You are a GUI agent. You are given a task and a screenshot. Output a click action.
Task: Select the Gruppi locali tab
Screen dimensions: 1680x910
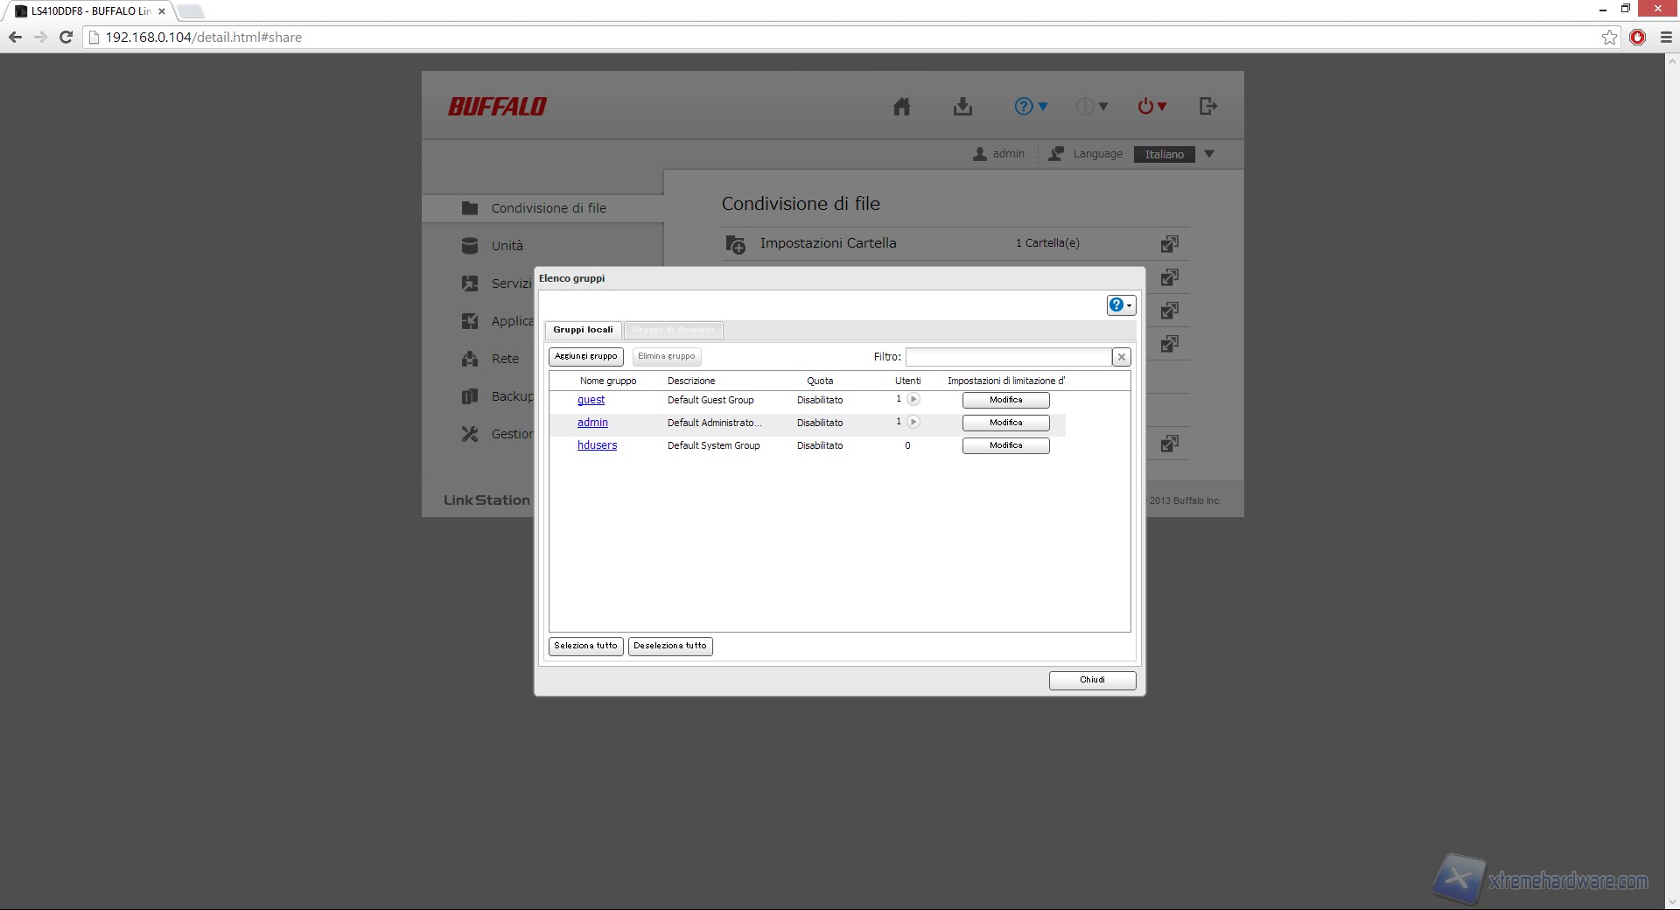(583, 330)
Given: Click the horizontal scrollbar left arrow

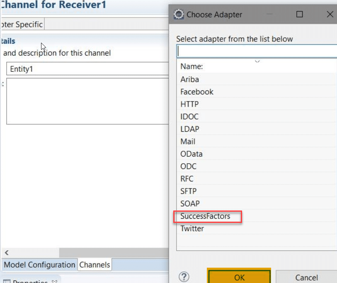Looking at the screenshot, I should 7,252.
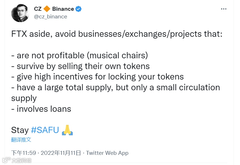Click the "give high incentives" line
Screen dimensions: 240x165
(97, 77)
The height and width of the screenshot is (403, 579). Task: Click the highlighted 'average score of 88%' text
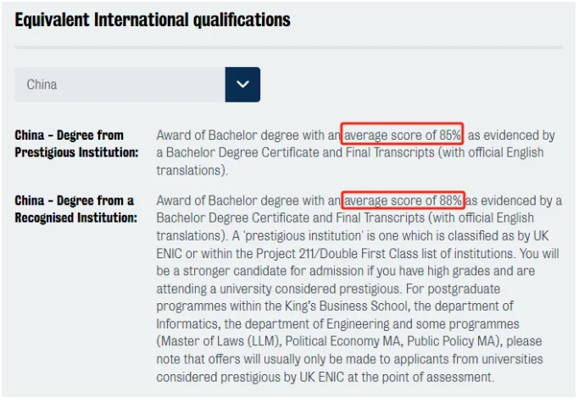point(404,201)
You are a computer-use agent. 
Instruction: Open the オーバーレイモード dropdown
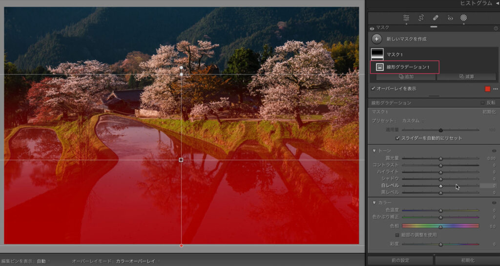[138, 261]
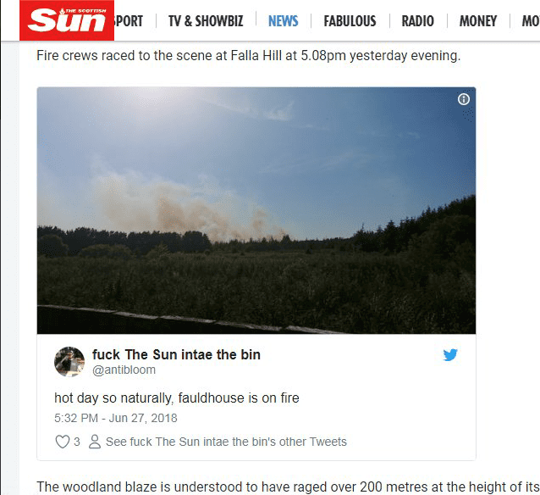Open the Money section
This screenshot has height=495, width=540.
[x=478, y=21]
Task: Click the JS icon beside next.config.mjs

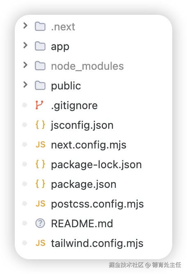Action: pos(40,145)
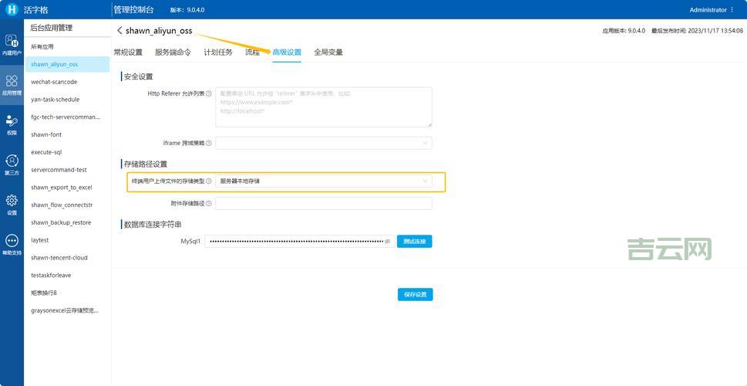Click the 活字格 logo icon

pyautogui.click(x=11, y=10)
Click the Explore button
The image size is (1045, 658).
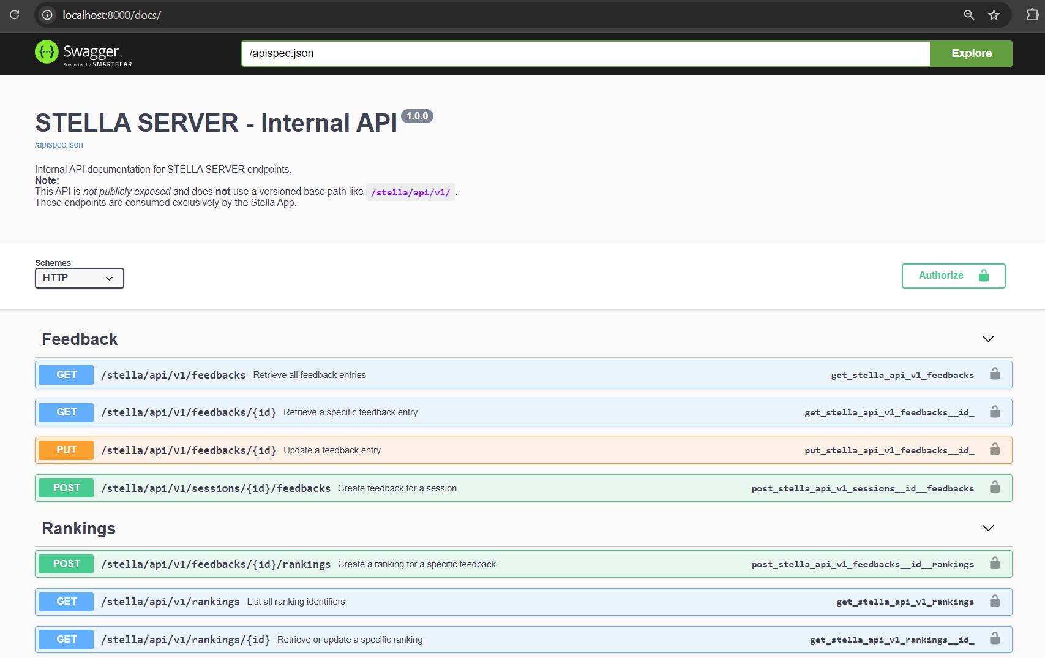[971, 53]
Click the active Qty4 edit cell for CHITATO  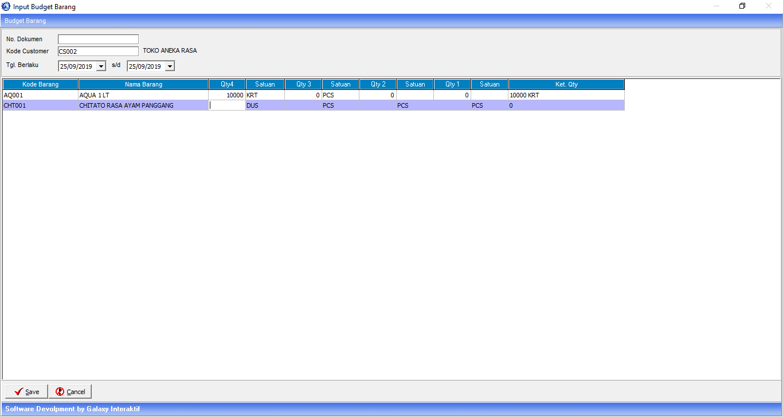227,105
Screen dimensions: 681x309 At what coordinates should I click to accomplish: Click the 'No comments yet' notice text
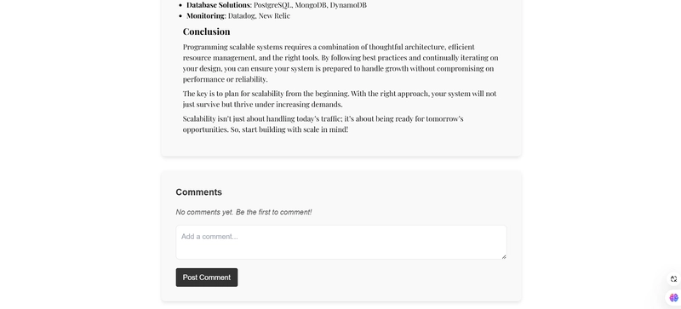pos(243,212)
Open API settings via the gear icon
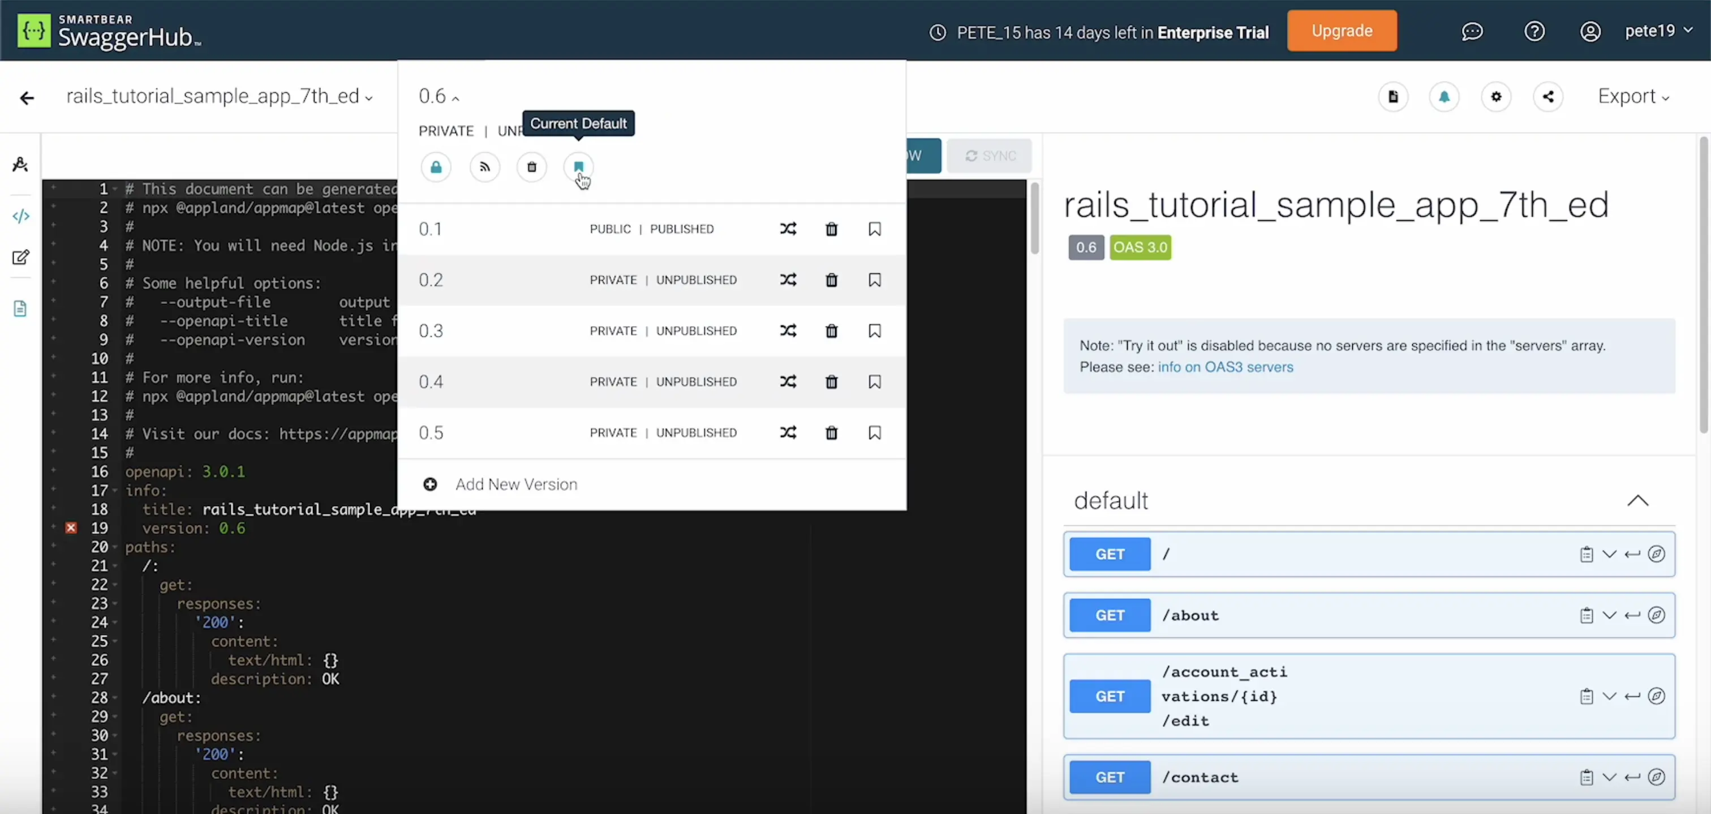The width and height of the screenshot is (1711, 814). point(1496,97)
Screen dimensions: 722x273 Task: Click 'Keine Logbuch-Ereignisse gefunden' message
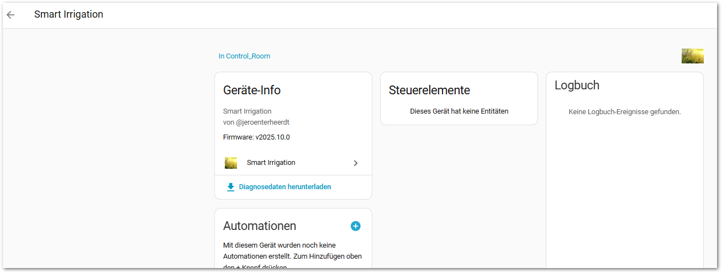coord(624,112)
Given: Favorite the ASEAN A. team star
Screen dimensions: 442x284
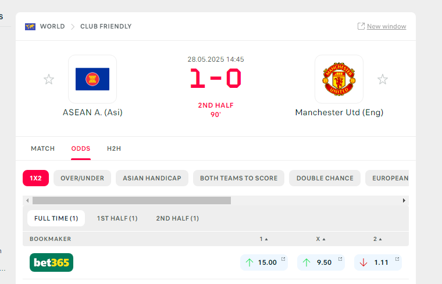Looking at the screenshot, I should coord(49,79).
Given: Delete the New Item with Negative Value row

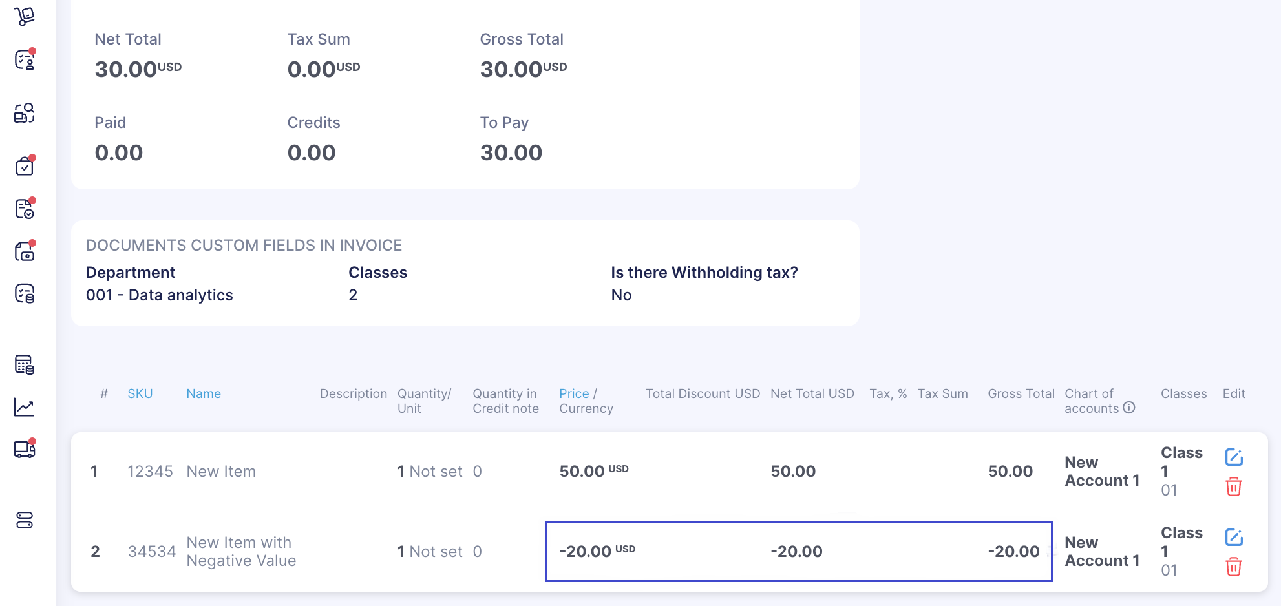Looking at the screenshot, I should [x=1234, y=567].
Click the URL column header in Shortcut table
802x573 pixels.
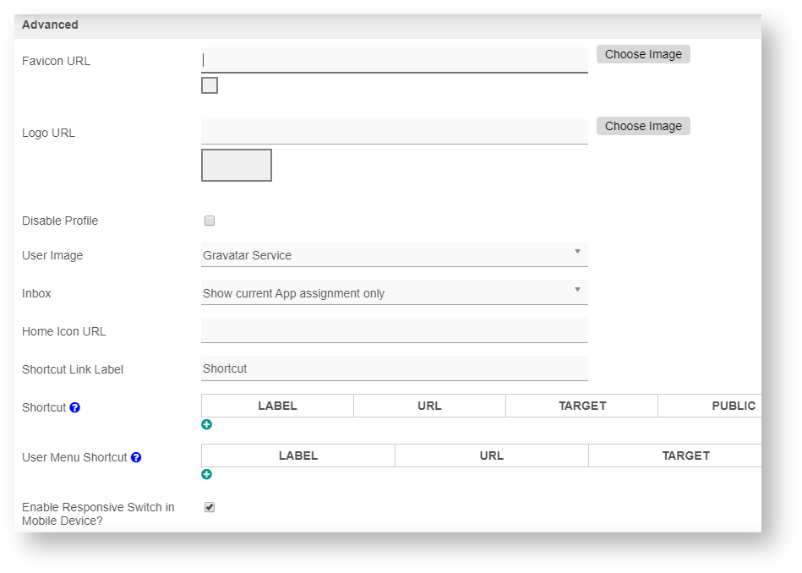pos(429,406)
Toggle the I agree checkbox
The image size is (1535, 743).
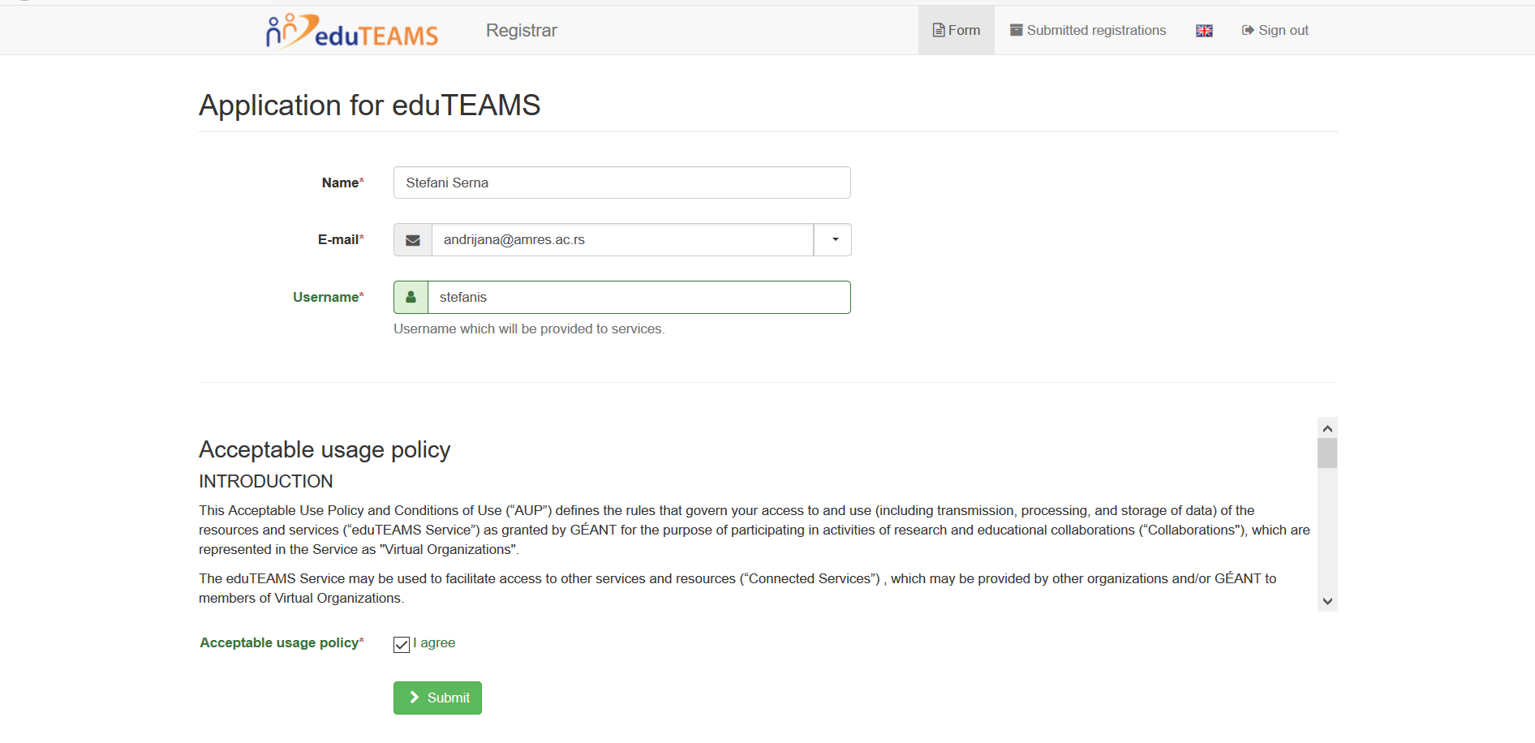coord(402,645)
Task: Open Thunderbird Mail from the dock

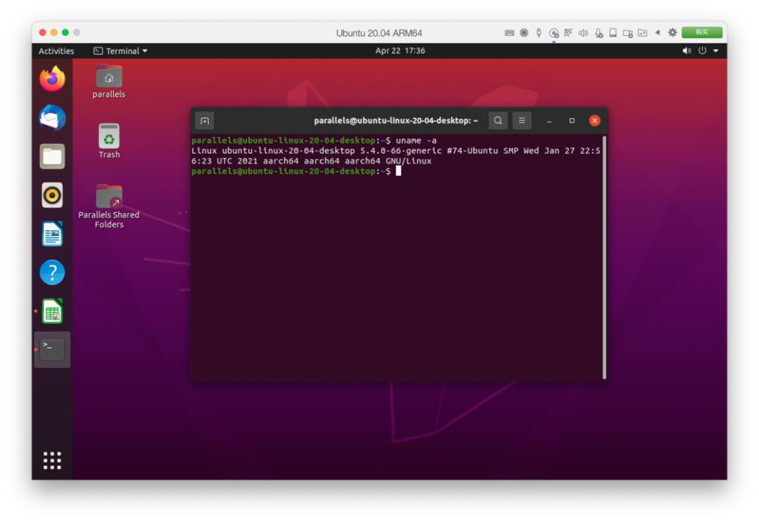Action: 53,117
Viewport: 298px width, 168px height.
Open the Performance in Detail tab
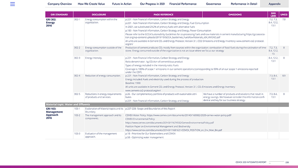click(x=243, y=4)
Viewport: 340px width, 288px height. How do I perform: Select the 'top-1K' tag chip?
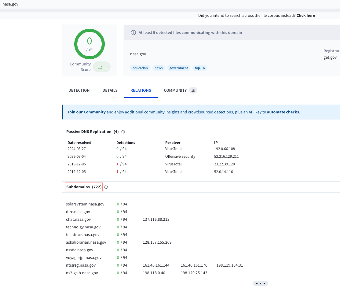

- Problem details:
In the records above, find the line containing "Viewport: 298px width, 168px height.", then write out exactly that line and every later one through the last, omitting pictures.

- Solution to the problem:
Viewport: 298px width, 168px height.
Open the Performance in Detail tab
click(x=243, y=4)
Viewport: 340px width, 288px height. How do I perform: Select the 'top-1K' tag chip?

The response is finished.